WRITTEN TASK: Swap "Where should I click" for "Where do I click" everywhere it occurs in the records below, and write out the lines again with nothing else changed.

[Entries for locating text and elements]
----------------

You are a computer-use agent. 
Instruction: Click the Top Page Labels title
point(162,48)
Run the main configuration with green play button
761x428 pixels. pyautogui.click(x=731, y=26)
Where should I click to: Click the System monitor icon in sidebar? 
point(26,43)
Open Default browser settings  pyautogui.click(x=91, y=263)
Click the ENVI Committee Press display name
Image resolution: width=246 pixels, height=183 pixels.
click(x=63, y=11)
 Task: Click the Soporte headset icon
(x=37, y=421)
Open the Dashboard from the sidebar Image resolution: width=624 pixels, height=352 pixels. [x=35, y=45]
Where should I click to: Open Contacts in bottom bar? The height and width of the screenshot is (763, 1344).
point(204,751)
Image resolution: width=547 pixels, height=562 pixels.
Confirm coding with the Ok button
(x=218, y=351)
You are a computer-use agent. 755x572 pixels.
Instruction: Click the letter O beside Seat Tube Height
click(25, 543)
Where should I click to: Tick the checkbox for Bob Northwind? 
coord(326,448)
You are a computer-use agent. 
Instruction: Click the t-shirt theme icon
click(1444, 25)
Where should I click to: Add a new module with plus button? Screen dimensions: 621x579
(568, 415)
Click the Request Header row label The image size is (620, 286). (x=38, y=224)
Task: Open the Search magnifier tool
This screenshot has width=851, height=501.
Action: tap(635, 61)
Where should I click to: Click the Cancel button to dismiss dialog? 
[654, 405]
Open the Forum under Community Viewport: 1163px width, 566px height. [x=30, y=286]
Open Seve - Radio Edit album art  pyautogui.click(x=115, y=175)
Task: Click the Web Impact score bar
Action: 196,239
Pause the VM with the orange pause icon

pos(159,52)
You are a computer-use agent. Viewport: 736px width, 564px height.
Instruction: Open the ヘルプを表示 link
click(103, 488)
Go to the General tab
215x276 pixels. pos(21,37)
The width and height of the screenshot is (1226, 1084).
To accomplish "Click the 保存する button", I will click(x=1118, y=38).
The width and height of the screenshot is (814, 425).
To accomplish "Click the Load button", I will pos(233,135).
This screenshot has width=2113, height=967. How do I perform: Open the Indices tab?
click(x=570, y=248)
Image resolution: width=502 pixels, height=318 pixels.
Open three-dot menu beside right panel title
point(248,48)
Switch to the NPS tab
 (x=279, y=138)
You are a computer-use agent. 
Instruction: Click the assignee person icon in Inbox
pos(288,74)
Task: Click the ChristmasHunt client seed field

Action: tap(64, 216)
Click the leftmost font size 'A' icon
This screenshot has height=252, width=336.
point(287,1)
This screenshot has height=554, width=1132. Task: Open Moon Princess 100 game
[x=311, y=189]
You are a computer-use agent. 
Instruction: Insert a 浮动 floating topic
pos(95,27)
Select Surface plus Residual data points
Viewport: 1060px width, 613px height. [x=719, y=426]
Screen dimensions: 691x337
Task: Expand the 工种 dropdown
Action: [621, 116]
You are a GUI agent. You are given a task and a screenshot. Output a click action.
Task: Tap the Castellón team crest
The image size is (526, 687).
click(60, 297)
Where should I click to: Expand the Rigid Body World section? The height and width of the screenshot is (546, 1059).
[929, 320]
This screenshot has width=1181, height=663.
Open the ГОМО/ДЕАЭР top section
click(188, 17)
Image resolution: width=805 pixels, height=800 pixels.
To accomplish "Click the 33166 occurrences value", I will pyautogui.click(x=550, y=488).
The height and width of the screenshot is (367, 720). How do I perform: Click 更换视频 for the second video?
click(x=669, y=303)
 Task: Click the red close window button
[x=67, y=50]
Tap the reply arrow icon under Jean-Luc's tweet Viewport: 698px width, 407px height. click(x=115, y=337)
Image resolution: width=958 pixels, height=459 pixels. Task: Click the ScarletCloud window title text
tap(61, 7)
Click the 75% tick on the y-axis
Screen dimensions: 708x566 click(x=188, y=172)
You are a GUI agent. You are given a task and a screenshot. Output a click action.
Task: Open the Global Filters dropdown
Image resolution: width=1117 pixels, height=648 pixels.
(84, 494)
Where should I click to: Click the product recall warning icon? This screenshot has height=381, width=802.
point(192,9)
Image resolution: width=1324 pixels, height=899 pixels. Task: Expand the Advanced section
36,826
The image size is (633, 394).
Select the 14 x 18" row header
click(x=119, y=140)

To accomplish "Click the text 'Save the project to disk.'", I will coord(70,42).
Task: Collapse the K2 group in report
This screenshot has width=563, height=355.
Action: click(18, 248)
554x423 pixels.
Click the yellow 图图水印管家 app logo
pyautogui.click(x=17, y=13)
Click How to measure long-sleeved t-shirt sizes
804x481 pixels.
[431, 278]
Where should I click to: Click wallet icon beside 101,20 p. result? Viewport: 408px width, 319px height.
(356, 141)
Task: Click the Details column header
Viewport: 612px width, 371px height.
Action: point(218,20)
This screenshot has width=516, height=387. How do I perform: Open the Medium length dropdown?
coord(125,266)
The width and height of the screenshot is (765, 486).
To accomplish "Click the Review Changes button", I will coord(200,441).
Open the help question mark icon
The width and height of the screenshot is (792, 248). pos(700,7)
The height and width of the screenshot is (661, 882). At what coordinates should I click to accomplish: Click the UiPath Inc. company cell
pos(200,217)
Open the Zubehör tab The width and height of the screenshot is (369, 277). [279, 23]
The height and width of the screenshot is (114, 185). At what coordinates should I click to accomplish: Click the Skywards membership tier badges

----------------

FINISHED TASK:
You are a computer-use agent. 
Instruction: Click the Top Page Labels title
point(162,48)
Run the main configuration with green play button
761x428 pixels. pyautogui.click(x=731, y=26)
Where do I click to: Click the System monitor icon in sidebar? 
point(26,43)
Open Default browser settings  pyautogui.click(x=91, y=263)
Click the ENVI Committee Press display name
Image resolution: width=246 pixels, height=183 pixels.
click(x=63, y=11)
 Task: Click the Soporte headset icon
(x=37, y=421)
Open the Dashboard from the sidebar Image resolution: width=624 pixels, height=352 pixels. [x=35, y=45]
Where do I click to: Open Contacts in bottom bar? The height and width of the screenshot is (763, 1344).
point(204,751)
Image resolution: width=547 pixels, height=562 pixels.
Confirm coding with the Ok button
(x=218, y=351)
You are a computer-use agent. 755x572 pixels.
Instruction: Click the letter O beside Seat Tube Height
click(25, 543)
Where do I click to: Tick the checkbox for Bob Northwind? 
coord(326,448)
You are a computer-use agent. 
Instruction: Click the t-shirt theme icon
click(1444, 25)
Where do I click to: Add a new module with plus button? Screen dimensions: 621x579
(568, 415)
Click the Request Header row label The image size is (620, 286). (x=38, y=224)
Task: Open the Search magnifier tool
This screenshot has width=851, height=501.
Action: tap(635, 61)
Where do I click to: Click the Cancel button to dismiss dialog? 
[654, 405]
Open the Forum under Community Viewport: 1163px width, 566px height. [x=30, y=286]
Open Seve - Radio Edit album art  pyautogui.click(x=115, y=175)
Task: Click the Web Impact score bar
Action: 196,239
Pause the VM with the orange pause icon

pos(159,52)
You are a computer-use agent. Viewport: 736px width, 564px height.
Instruction: Open the ヘルプを表示 link
click(103, 488)
Go to the General tab
215x276 pixels. pos(21,37)
The width and height of the screenshot is (1226, 1084).
To accomplish "Click the 保存する button", I will click(x=1118, y=38).
The width and height of the screenshot is (814, 425).
To accomplish "Click the Load button", I will pos(233,135).
This screenshot has width=2113, height=967. How do I perform: Open the Indices tab?
click(x=570, y=248)
Image resolution: width=502 pixels, height=318 pixels.
Open three-dot menu beside right panel title
point(248,48)
Switch to the NPS tab
 (x=279, y=138)
You are a computer-use agent. 
Instruction: Click the assignee person icon in Inbox
pos(288,74)
Task: Click the ChristmasHunt client seed field

Action: tap(64, 216)
Click the leftmost font size 'A' icon
This screenshot has height=252, width=336.
point(287,1)
This screenshot has height=554, width=1132. Task: Open Moon Princess 100 game
[x=311, y=189]
You are a computer-use agent. 
Instruction: Insert a 浮动 floating topic
pos(95,27)
Select Surface plus Residual data points
Viewport: 1060px width, 613px height. [x=719, y=426]
Screen dimensions: 691x337
Task: Expand the 工种 dropdown
Action: [621, 116]
You are a GUI agent. You are given a task and a screenshot. Output a click action.
Task: Tap the Castellón team crest
The image size is (526, 687).
click(60, 297)
Where do I click to: Expand the Rigid Body World section? The height and width of the screenshot is (546, 1059).
[929, 320]
This screenshot has width=1181, height=663.
Open the ГОМО/ДЕАЭР top section
click(188, 17)
Image resolution: width=805 pixels, height=800 pixels.
To accomplish "Click the 33166 occurrences value", I will pyautogui.click(x=550, y=488).
The height and width of the screenshot is (367, 720). How do I perform: Click 更换视频 for the second video?
click(x=669, y=303)
 Task: Click the red close window button
[x=67, y=50]
Tap the reply arrow icon under Jean-Luc's tweet Viewport: 698px width, 407px height. click(x=115, y=337)
Image resolution: width=958 pixels, height=459 pixels. Task: Click the ScarletCloud window title text
tap(61, 7)
Click the 75% tick on the y-axis
Screen dimensions: 708x566 click(x=188, y=172)
You are a GUI agent. You are given a task and a screenshot. Output a click action.
Task: Open the Global Filters dropdown
Image resolution: width=1117 pixels, height=648 pixels.
(84, 494)
Where do I click to: Click the product recall warning icon? This screenshot has height=381, width=802.
point(192,9)
Image resolution: width=1324 pixels, height=899 pixels. Task: Expand the Advanced section
36,826
The image size is (633, 394).
Select the 14 x 18" row header
click(x=119, y=140)

To accomplish "Click the text 'Save the project to disk.'", I will coord(70,42).
Task: Collapse the K2 group in report
This screenshot has width=563, height=355.
Action: click(18, 248)
554x423 pixels.
Click the yellow 图图水印管家 app logo
pyautogui.click(x=17, y=13)
Click How to measure long-sleeved t-shirt sizes
804x481 pixels.
[431, 278]
Where do I click to: Click wallet icon beside 101,20 p. result? Viewport: 408px width, 319px height.
(356, 141)
Task: Click the Details column header
Viewport: 612px width, 371px height.
Action: point(218,20)
This screenshot has width=516, height=387. How do I perform: Open the Medium length dropdown?
coord(125,266)
The width and height of the screenshot is (765, 486).
To accomplish "Click the Review Changes button", I will coord(200,441).
Open the help question mark icon
The width and height of the screenshot is (792, 248). pos(700,7)
The height and width of the screenshot is (661, 882). At what coordinates should I click to accomplish: Click the UiPath Inc. company cell
pos(200,217)
Open the Zubehör tab The width and height of the screenshot is (369, 277). [279, 23]
The height and width of the screenshot is (114, 185). At what coordinates should I click to accomplish: Click the Skywards membership tier badges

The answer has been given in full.